[SUPPLIED RECORDS]
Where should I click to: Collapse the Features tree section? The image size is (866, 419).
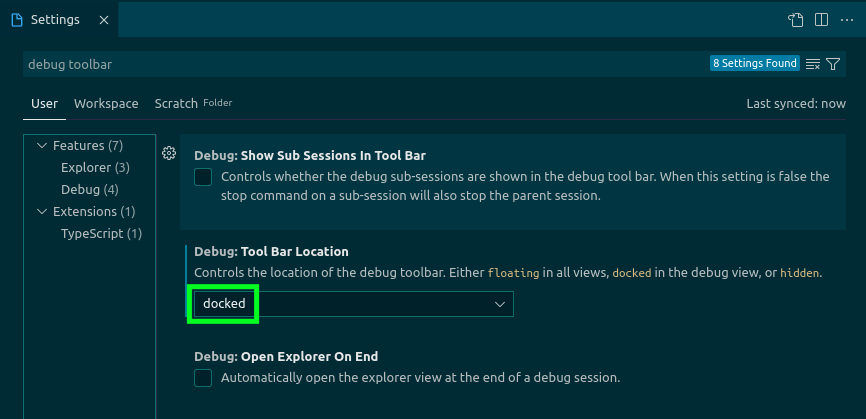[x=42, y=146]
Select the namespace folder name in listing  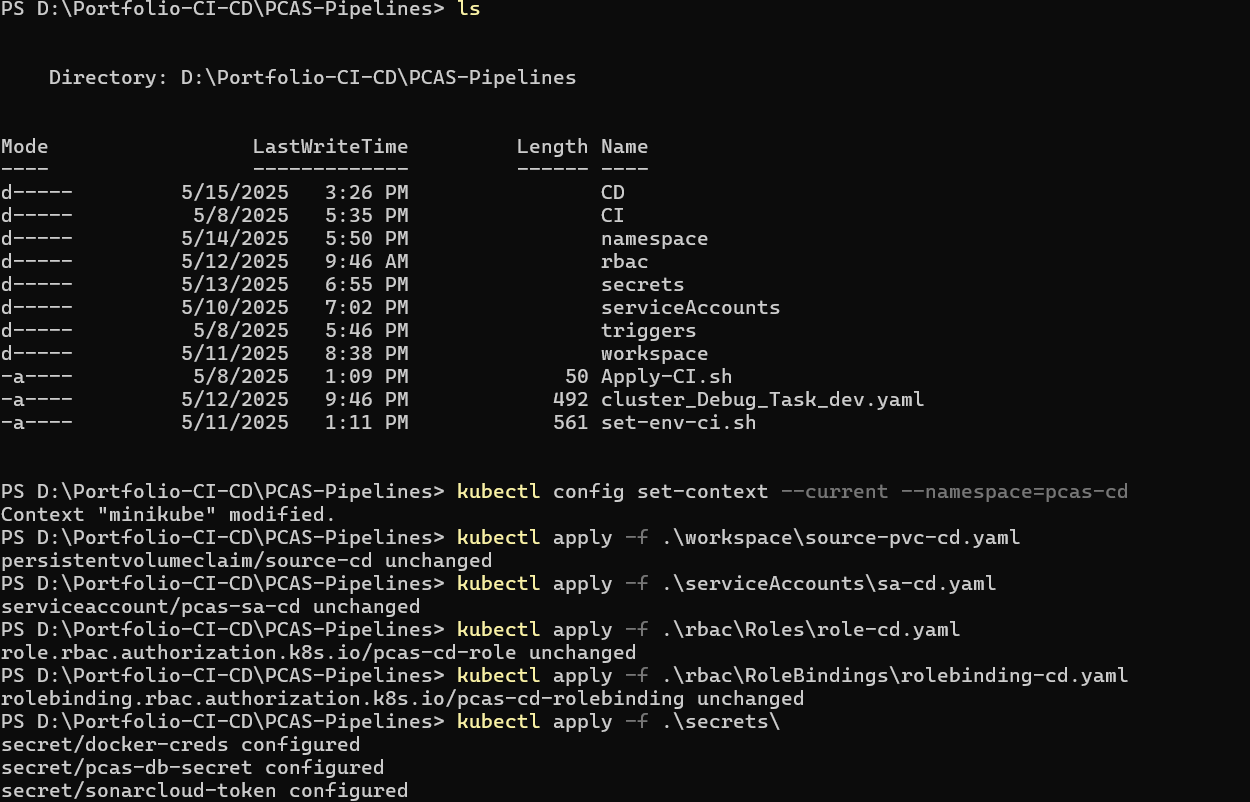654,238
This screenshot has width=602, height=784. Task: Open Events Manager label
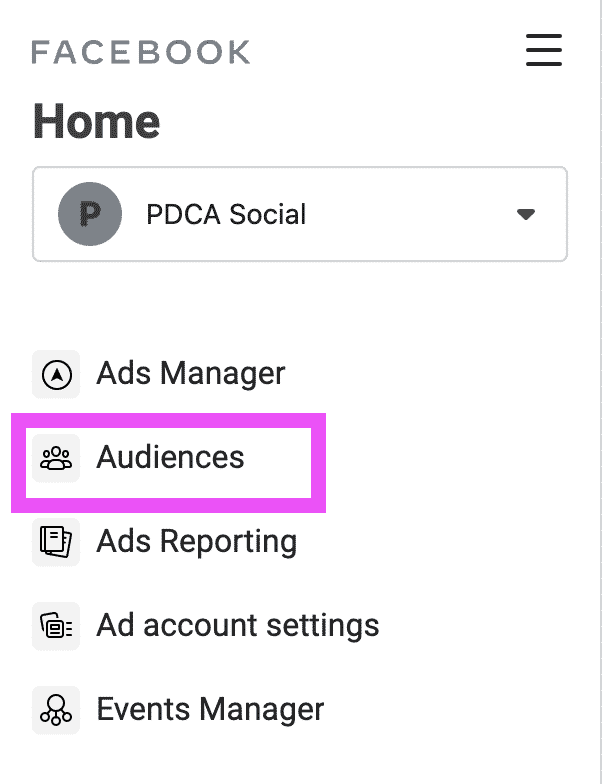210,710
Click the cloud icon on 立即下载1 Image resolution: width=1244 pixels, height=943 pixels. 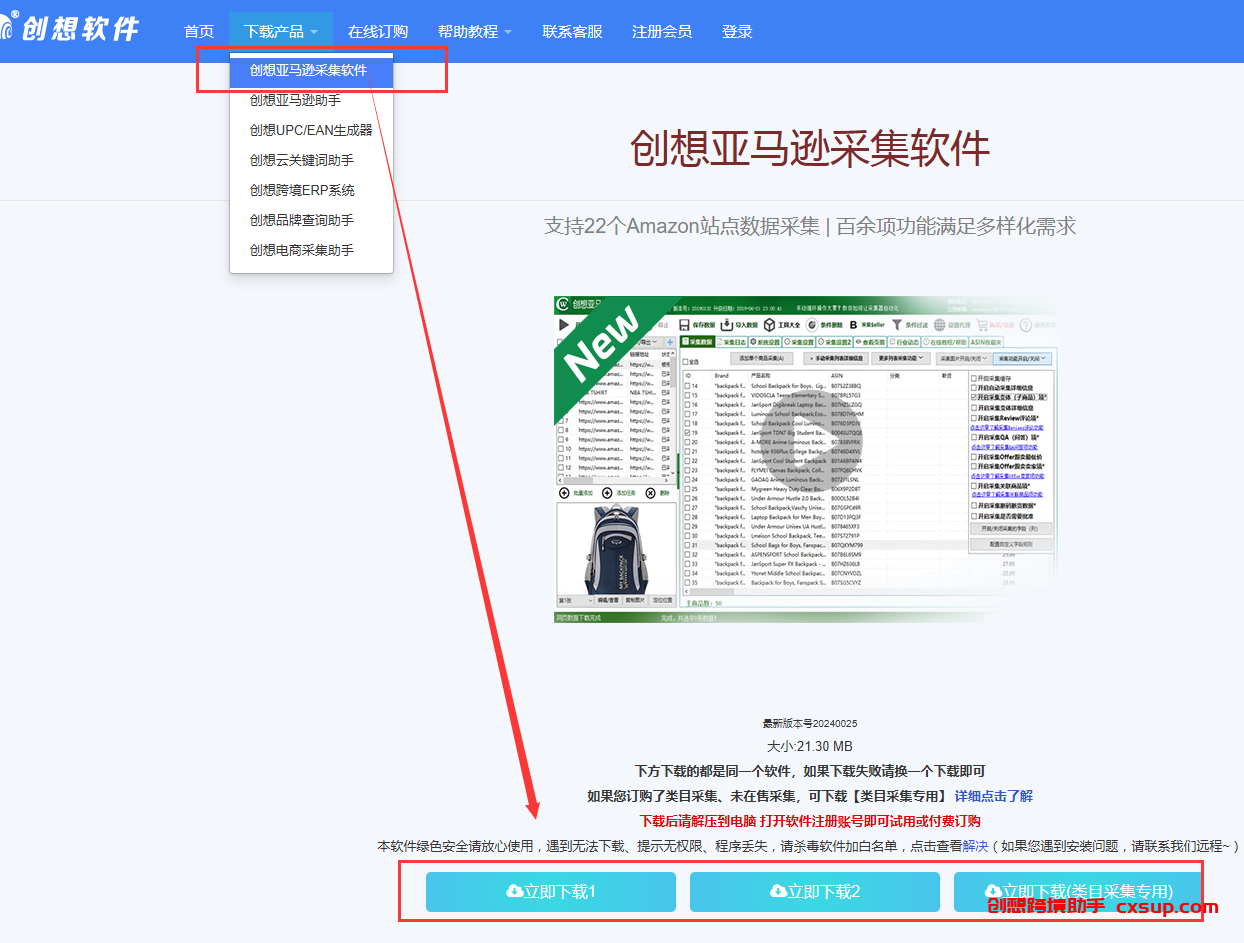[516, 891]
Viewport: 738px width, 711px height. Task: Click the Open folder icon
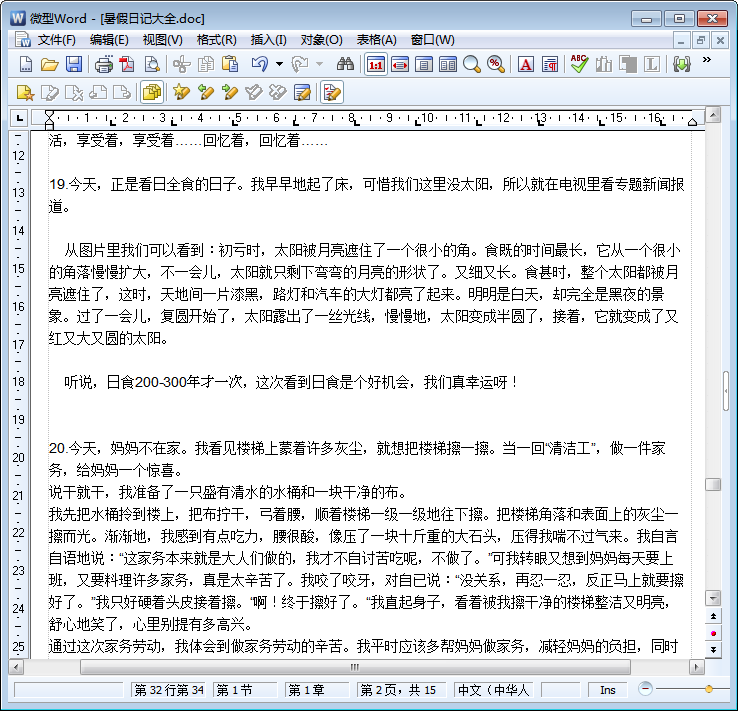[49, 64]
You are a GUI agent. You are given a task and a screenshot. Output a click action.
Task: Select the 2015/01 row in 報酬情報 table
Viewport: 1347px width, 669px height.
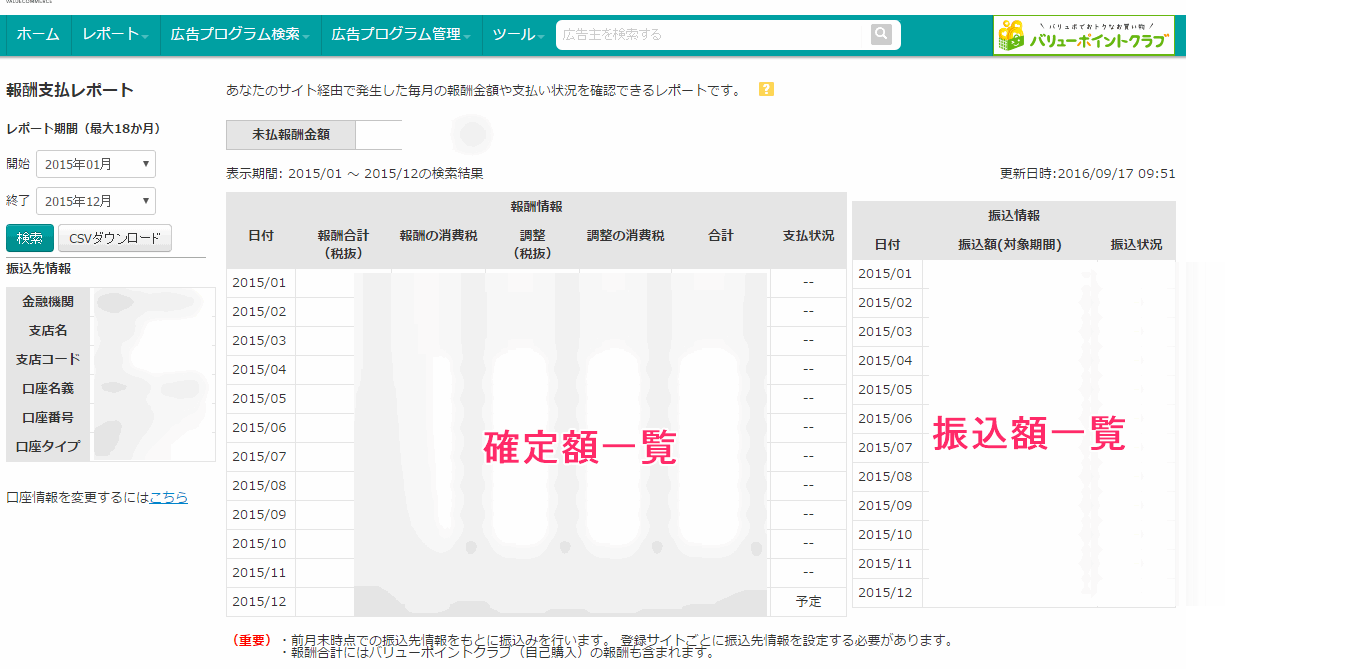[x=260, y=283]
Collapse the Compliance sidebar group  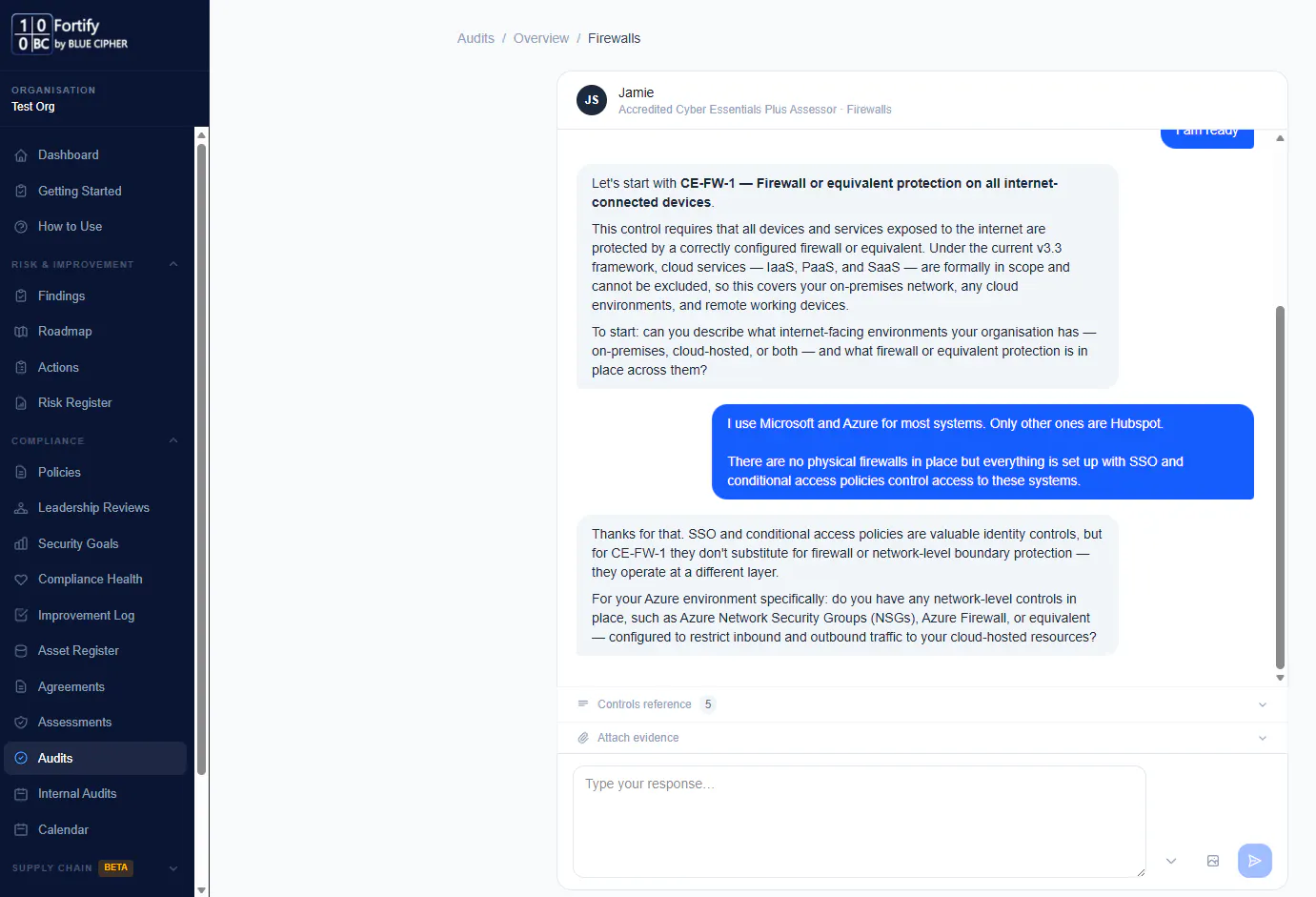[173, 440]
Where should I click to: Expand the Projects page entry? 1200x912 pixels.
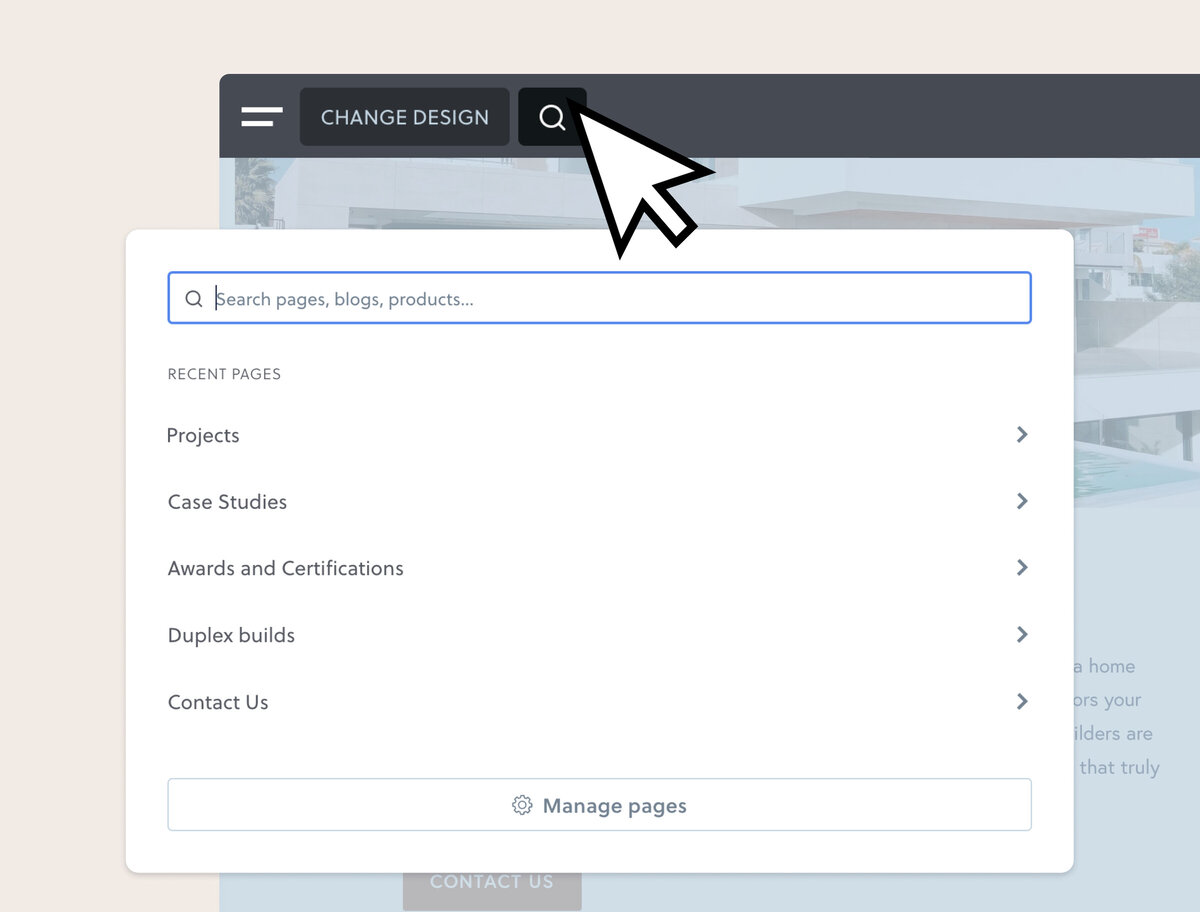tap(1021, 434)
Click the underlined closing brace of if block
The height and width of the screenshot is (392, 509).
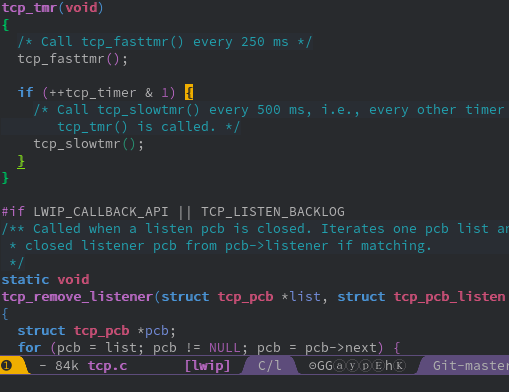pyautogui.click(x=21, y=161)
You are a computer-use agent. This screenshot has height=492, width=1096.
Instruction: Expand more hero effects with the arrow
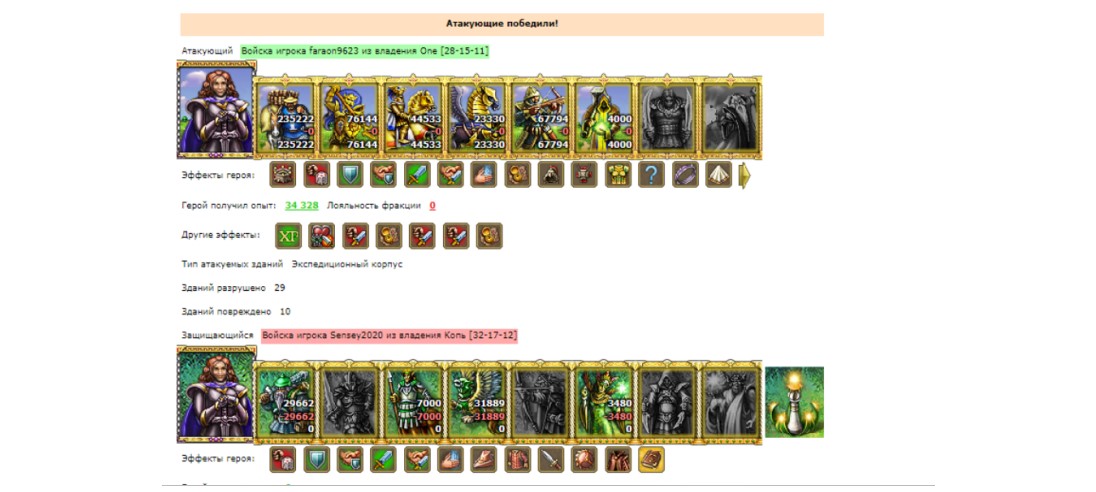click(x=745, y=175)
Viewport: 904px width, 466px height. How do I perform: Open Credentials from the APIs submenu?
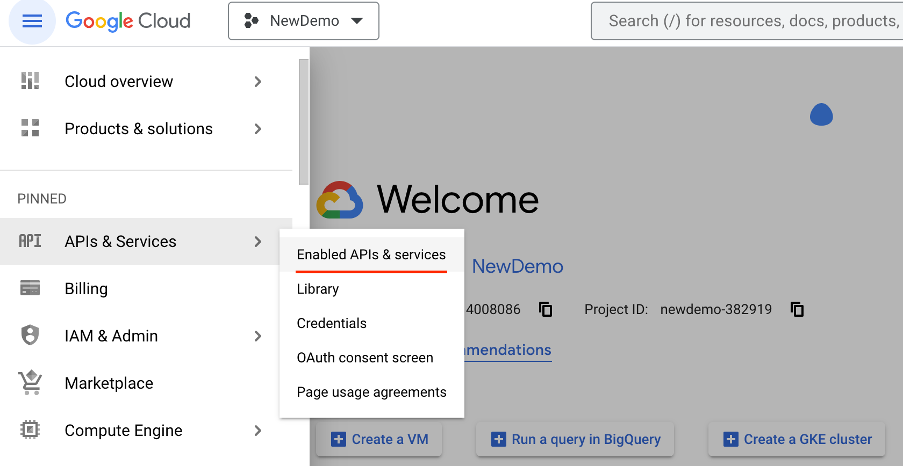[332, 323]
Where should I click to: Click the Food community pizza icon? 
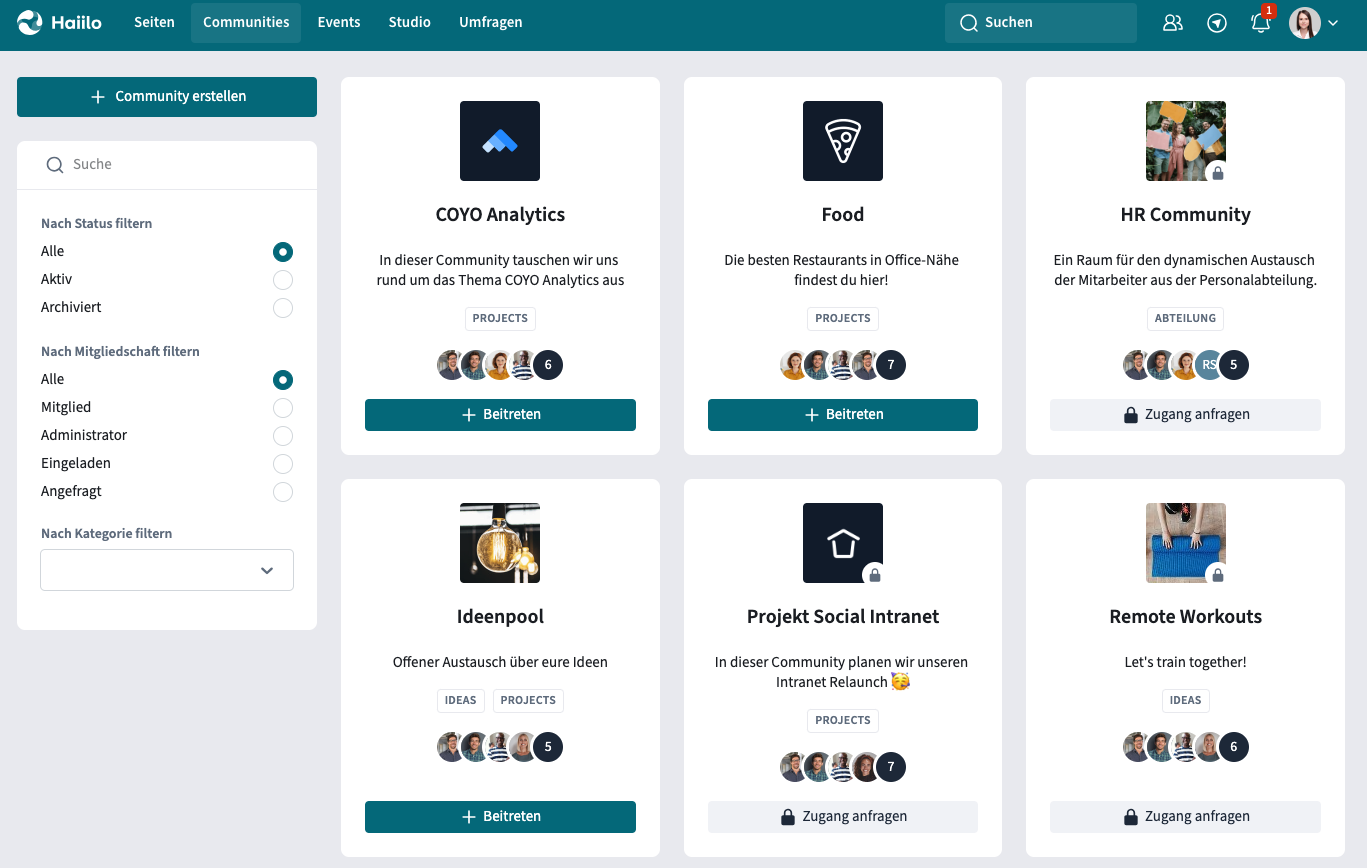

[ASSIGNMENT] Wherever the string "agent" appears in the entries, copy that line.

[REPLY TO THE EXERCISE]
You are a GUI agent. You are given a task and a screenshot. Output a click action.
You are a computer-use agent. This screenshot has height=492, width=1096.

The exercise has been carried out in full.